Dataset excerpt
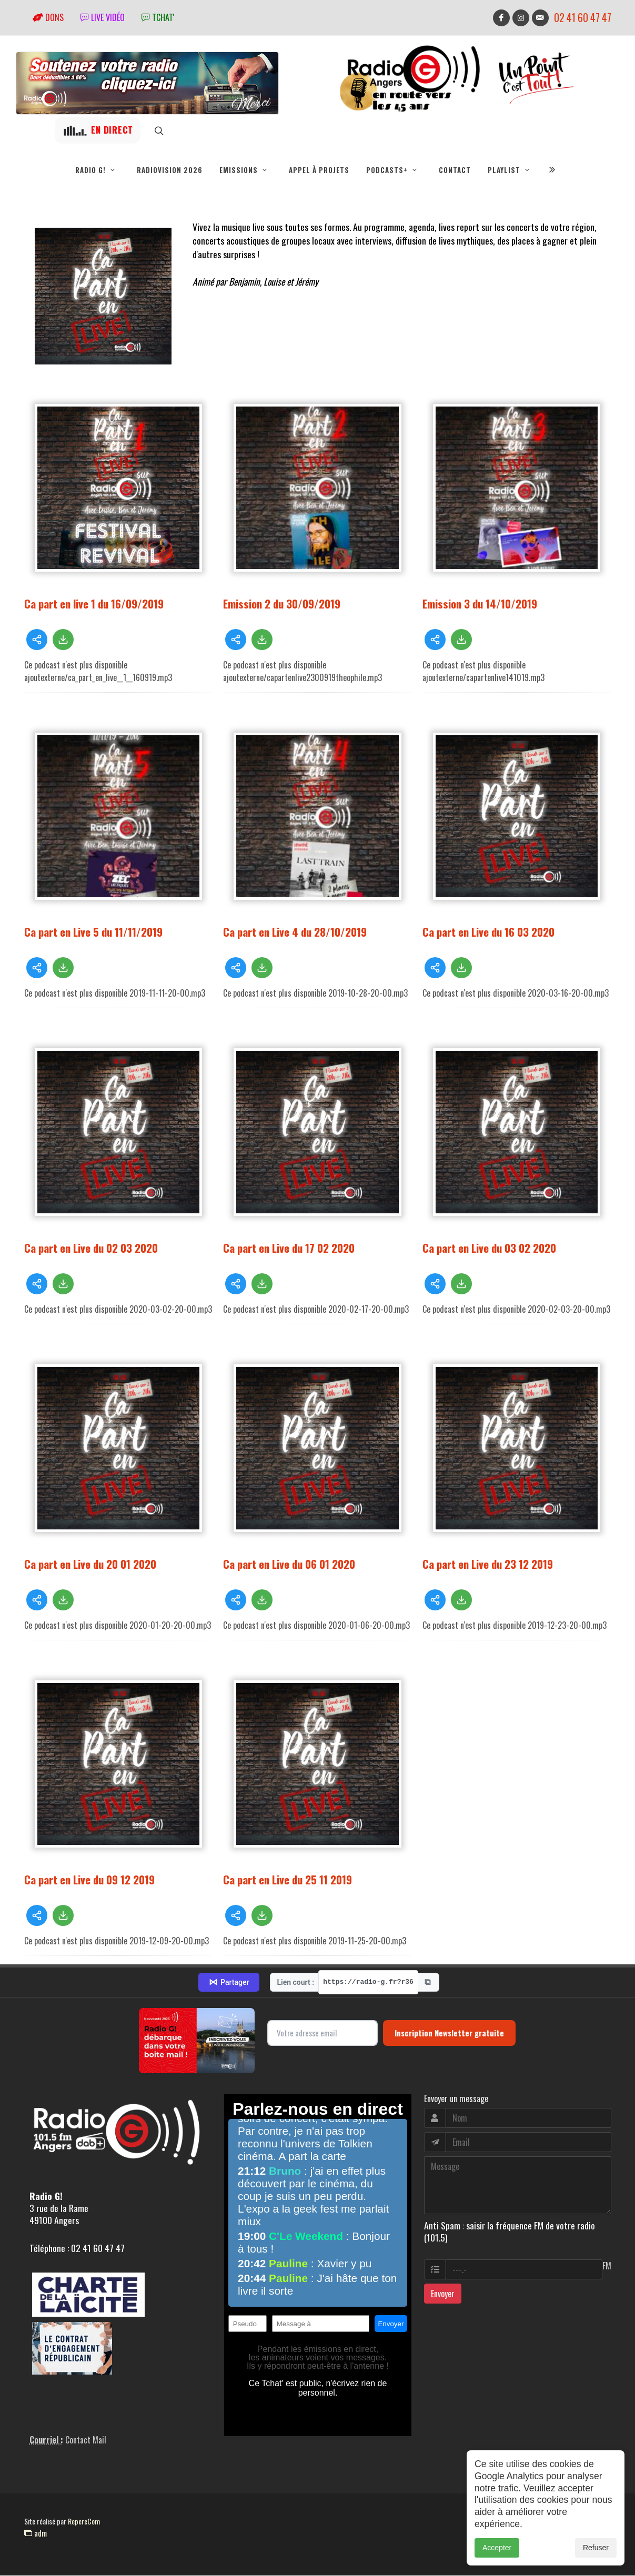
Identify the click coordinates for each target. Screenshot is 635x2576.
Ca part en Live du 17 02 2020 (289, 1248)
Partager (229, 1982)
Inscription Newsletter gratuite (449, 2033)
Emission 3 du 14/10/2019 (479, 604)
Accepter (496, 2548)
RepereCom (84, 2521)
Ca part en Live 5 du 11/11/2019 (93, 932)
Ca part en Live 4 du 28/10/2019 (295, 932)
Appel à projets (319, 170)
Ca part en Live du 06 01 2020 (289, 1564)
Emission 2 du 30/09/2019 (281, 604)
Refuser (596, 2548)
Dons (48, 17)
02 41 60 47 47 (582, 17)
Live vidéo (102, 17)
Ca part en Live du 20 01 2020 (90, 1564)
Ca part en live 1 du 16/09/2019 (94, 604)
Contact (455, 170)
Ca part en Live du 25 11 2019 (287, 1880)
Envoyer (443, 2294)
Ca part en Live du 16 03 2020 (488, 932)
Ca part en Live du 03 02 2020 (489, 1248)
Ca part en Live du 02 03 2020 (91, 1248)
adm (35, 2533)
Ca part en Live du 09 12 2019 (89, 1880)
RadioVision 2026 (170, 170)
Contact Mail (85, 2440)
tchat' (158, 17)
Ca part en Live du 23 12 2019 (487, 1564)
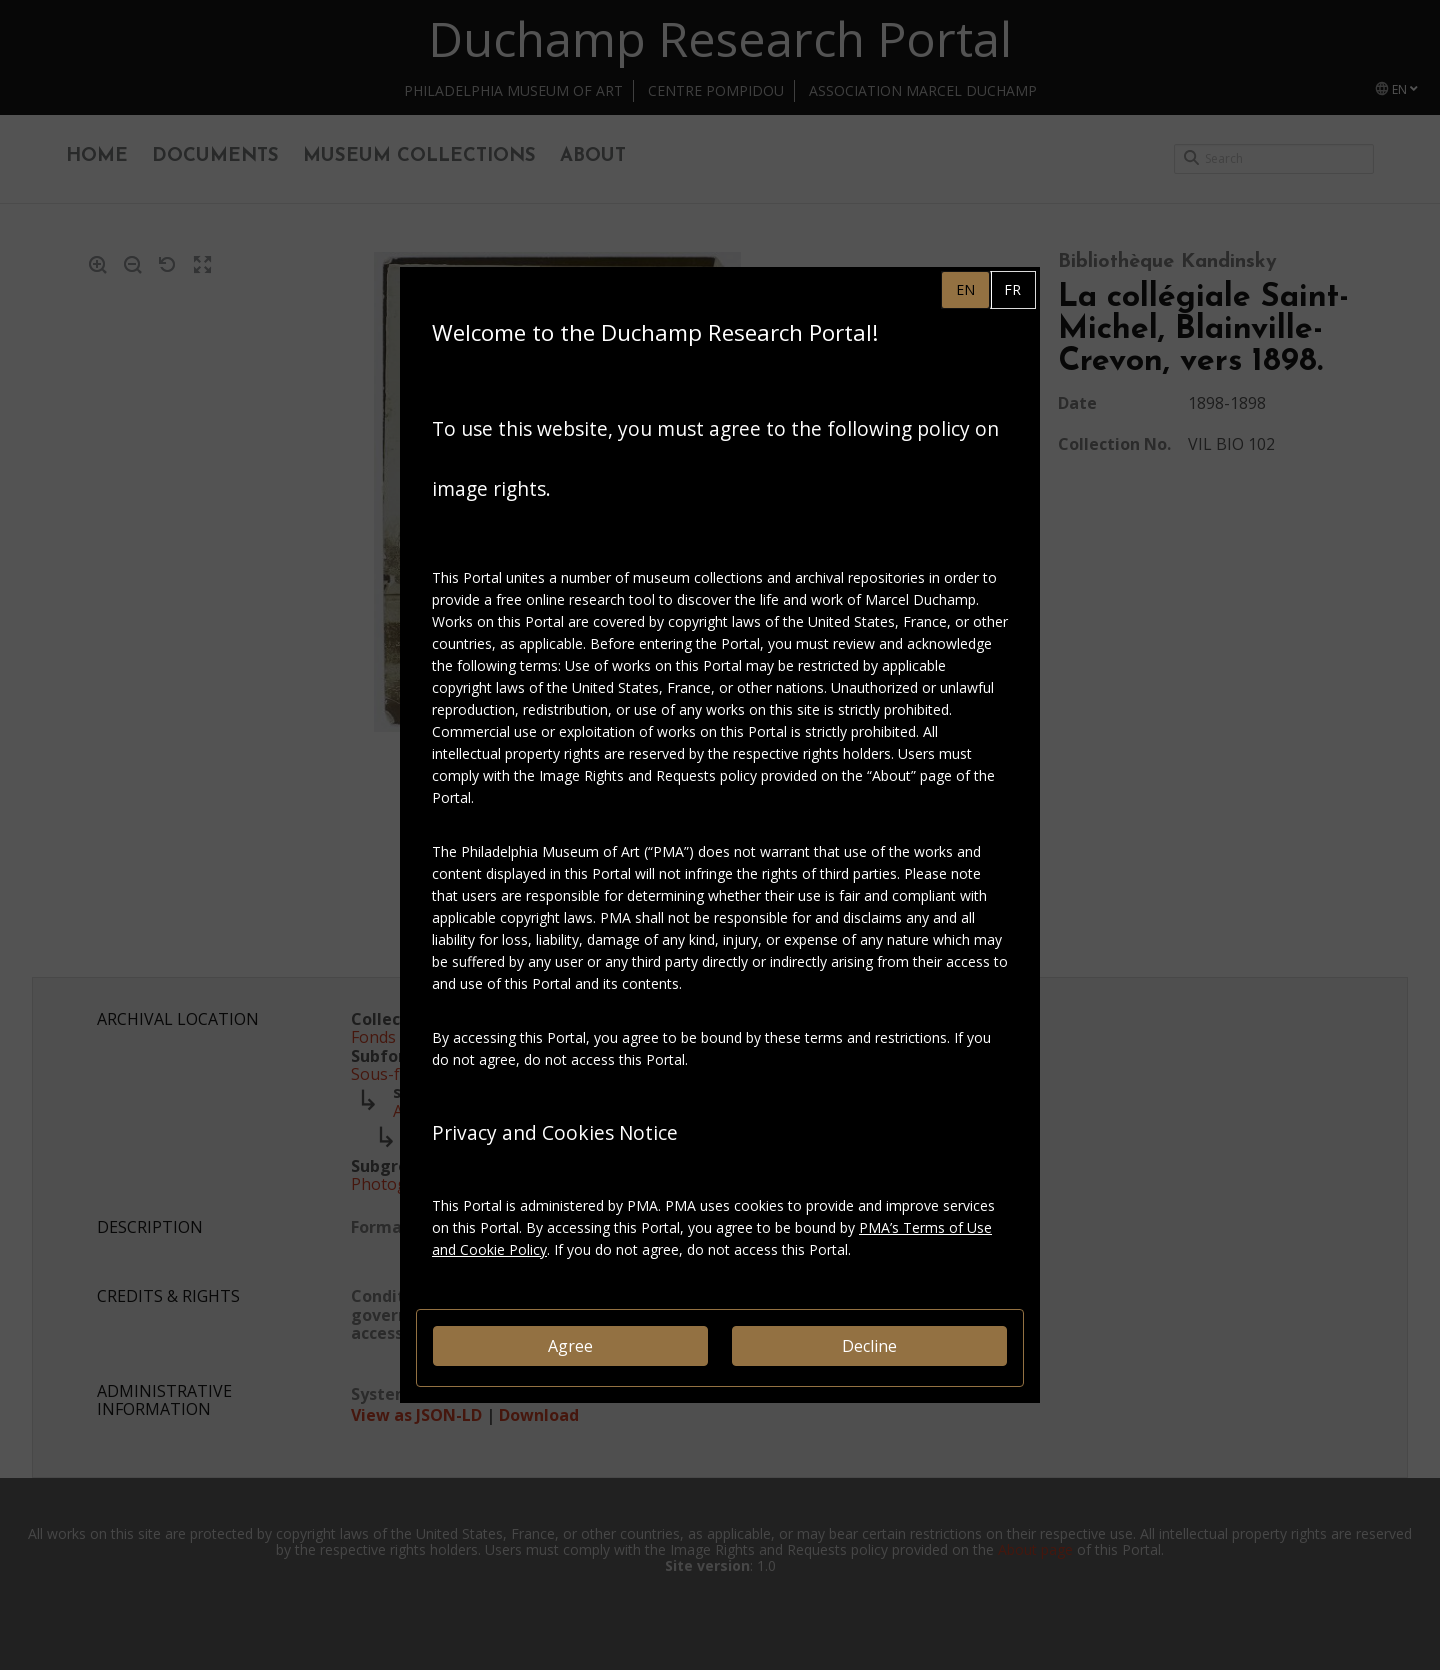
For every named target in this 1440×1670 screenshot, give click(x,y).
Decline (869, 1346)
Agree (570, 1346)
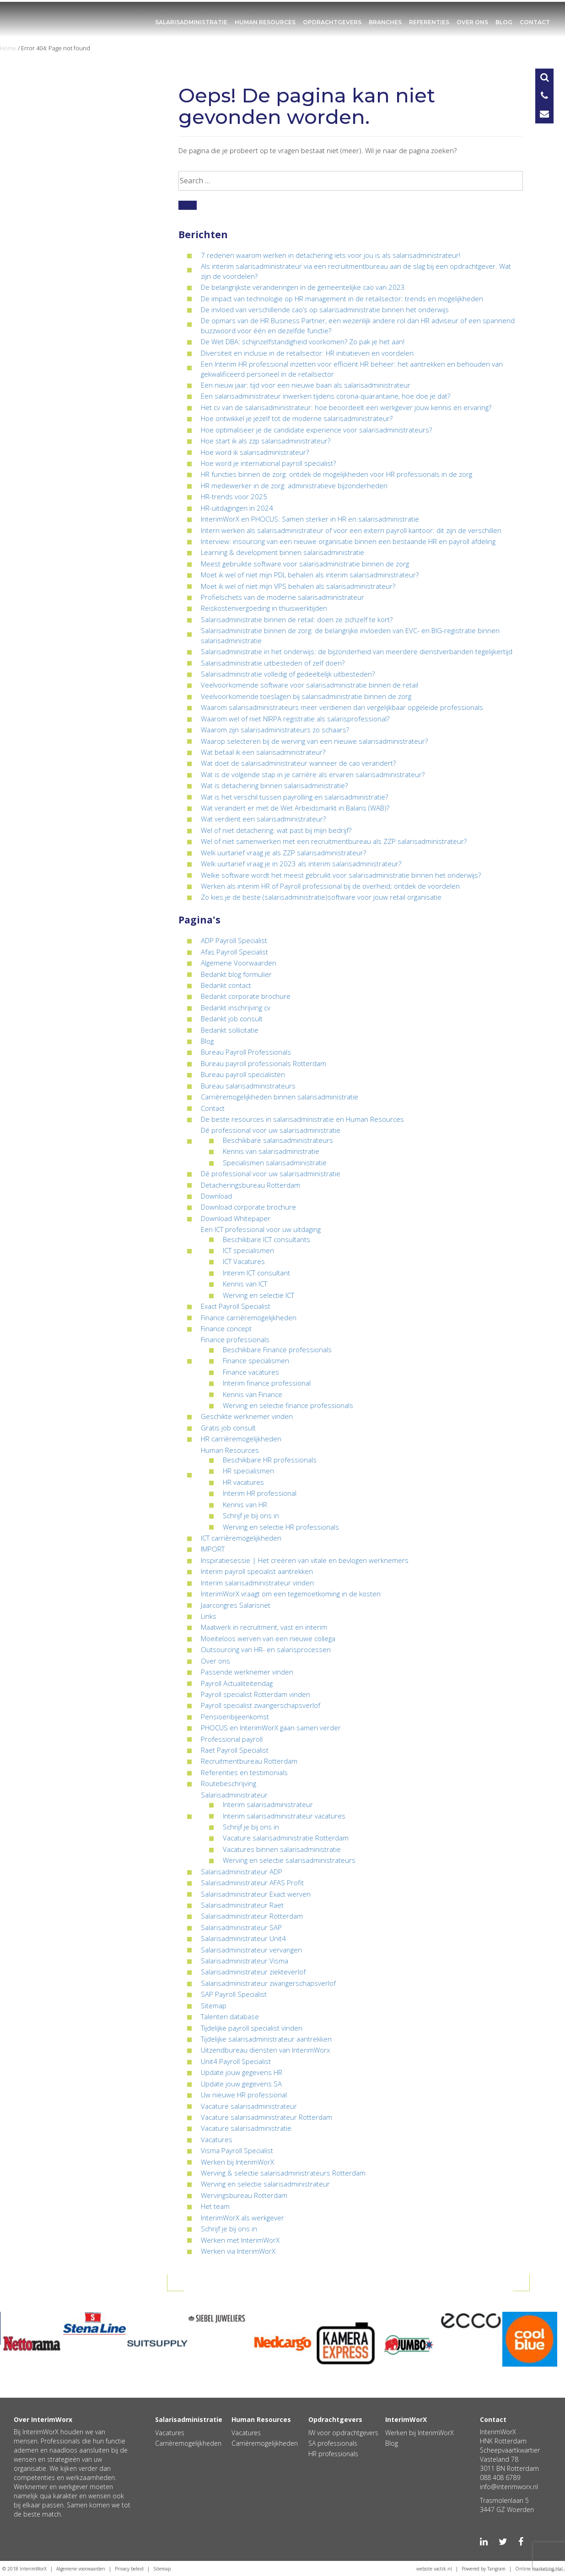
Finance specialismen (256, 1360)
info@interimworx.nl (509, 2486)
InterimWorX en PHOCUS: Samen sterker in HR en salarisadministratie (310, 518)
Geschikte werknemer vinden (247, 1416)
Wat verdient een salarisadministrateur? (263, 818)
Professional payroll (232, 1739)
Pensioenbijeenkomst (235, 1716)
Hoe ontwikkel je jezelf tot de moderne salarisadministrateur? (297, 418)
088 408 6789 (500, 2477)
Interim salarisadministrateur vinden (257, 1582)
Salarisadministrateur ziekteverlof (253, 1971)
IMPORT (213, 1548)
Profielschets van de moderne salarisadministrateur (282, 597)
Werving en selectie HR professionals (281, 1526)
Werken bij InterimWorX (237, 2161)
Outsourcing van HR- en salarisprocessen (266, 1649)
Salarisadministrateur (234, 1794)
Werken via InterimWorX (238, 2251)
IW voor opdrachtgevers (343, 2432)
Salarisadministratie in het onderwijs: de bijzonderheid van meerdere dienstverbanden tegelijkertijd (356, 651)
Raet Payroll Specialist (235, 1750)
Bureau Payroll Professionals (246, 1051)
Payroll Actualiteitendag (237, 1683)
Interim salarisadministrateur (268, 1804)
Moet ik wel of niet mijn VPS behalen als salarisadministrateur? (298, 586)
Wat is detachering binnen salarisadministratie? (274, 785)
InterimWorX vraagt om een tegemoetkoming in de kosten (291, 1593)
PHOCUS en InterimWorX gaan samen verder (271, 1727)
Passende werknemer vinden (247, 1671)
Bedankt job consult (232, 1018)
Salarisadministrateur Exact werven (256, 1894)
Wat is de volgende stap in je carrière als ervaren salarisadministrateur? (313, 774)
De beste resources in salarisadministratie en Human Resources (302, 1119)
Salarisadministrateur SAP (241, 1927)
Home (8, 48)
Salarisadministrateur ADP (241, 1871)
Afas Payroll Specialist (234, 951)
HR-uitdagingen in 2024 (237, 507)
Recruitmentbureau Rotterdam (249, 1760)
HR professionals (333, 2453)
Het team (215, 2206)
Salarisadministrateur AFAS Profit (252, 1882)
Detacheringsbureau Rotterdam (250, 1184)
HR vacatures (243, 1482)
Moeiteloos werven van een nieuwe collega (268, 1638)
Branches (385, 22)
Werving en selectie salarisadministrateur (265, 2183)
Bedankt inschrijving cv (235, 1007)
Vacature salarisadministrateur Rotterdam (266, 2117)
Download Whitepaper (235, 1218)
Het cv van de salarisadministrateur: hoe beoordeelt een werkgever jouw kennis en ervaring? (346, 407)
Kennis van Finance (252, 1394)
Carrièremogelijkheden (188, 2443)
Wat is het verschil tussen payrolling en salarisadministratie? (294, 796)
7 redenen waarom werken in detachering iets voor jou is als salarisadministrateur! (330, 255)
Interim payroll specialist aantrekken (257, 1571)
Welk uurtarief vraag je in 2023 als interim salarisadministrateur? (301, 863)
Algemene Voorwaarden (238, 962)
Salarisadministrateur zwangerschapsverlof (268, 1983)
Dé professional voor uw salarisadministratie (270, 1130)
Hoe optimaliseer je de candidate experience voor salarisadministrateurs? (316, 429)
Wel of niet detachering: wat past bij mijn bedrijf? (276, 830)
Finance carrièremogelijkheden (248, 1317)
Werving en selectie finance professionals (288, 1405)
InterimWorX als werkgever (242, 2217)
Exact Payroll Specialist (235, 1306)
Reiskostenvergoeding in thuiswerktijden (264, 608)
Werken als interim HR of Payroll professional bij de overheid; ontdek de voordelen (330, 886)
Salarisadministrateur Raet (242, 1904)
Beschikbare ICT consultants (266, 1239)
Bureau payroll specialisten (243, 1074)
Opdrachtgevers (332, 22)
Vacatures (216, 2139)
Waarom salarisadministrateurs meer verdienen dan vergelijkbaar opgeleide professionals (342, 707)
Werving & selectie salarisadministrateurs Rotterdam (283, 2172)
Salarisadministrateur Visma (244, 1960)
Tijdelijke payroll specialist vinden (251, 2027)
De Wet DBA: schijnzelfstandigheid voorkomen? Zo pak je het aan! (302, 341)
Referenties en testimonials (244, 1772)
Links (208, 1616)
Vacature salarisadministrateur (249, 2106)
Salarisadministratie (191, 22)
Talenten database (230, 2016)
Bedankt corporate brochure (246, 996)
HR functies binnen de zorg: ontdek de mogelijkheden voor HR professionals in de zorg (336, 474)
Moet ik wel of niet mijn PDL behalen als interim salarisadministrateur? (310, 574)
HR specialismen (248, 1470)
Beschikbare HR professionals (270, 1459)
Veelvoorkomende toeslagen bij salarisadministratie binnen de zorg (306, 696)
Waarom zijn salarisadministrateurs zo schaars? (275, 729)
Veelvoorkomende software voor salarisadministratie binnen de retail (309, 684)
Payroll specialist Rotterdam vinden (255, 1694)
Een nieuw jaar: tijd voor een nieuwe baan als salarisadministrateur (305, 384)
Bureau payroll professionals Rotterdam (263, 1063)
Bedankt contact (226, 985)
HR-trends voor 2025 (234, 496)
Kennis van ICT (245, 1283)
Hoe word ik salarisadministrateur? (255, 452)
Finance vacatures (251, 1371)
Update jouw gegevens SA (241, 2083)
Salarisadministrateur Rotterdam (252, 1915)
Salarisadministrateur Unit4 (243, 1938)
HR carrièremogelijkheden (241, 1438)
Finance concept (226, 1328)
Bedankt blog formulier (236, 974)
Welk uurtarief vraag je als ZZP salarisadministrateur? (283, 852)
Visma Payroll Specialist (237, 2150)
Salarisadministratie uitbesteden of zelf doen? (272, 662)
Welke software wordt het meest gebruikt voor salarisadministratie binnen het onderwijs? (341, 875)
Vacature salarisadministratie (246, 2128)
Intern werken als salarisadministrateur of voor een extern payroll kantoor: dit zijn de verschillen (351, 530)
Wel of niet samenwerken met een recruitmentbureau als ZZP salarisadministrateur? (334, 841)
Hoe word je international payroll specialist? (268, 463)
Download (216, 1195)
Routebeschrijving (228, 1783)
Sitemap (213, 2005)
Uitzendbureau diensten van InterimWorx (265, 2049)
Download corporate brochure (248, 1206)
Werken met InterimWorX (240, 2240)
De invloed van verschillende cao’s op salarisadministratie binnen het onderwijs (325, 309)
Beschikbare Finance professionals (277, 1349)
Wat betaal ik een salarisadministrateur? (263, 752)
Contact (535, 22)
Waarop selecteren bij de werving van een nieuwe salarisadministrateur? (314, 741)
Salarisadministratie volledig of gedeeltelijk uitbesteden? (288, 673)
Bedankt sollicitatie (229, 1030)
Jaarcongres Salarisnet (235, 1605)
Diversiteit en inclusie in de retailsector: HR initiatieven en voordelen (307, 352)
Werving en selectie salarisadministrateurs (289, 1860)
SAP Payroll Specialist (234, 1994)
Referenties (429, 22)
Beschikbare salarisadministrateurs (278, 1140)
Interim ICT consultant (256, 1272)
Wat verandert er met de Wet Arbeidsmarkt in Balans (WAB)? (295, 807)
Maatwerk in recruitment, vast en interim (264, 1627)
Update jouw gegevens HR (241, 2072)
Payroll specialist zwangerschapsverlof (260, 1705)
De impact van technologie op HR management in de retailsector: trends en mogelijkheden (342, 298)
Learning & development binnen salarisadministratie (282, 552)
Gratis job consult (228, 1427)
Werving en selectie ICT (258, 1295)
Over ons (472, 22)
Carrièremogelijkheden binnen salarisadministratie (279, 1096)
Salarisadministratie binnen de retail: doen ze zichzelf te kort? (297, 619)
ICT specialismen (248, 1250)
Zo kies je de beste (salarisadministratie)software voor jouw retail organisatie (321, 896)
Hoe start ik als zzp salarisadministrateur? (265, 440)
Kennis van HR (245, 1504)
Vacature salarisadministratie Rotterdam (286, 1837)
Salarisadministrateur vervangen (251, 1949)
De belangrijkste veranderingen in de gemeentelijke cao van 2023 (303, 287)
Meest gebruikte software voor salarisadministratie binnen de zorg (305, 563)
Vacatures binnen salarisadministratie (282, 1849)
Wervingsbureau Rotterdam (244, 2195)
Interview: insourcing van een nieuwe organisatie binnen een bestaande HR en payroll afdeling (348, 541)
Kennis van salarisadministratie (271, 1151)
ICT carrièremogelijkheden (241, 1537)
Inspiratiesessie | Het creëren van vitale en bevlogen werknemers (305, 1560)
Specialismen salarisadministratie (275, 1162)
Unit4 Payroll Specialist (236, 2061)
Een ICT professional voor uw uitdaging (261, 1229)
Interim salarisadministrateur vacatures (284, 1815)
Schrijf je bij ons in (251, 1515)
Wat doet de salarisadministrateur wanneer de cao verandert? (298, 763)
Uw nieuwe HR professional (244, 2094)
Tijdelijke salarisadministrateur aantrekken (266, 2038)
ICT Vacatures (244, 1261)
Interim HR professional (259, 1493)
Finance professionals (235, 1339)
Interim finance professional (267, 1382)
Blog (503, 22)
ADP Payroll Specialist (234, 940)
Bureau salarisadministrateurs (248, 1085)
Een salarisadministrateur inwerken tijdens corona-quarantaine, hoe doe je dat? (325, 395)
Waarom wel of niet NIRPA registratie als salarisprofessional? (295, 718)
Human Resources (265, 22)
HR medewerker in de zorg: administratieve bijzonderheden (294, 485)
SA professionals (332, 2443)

* Stated task *
Start at the line that contains "Exact Payroll Specialist (235, 1306)" and end after the line that contains "HR functies binnen", giving only those lines again in full, with the text of each kept. Multiply every coordinate in the answers by 1.65 and round each result to a whole number, with halves rounded up.

* Exercise response *
Exact Payroll Specialist (388, 2155)
Reiskostenvergoeding in thuiswerktijden (436, 1003)
Werken als interim HR of Payroll professional bij de overheid; ontdek de voordelen (545, 1462)
Salarisadministrateur Raet (399, 3142)
Beschikbare ICT consultants (439, 2044)
Bureau payroll specialisten (401, 1772)
Opdrachtgevers (548, 36)
Vacatures (356, 3529)
Waarom salarisadministrateurs meer verdienen dan vergelijkbaar opgeleide professionals (564, 1167)
Werving & selectie salarisadministrateurs Rotterdam (467, 3584)
Salarisadministrateur Visma (403, 3234)
Tijdelijke payroll specialist vinden (414, 3345)
De Wet DBA: schijnzelfstandigheid voorkomen? Zo pak je het aan! (498, 563)
Referenties en testimonials (403, 2924)
Links (343, 2666)
Vacature salarisadministrateur (411, 3475)
Salarisadministratie (315, 36)
Talenten database (380, 3326)
Bedankt corporate brochure (406, 1643)
HR functies binnen de zorg: ontdek de mogelijkheden voor HR professionals in de zorg (554, 782)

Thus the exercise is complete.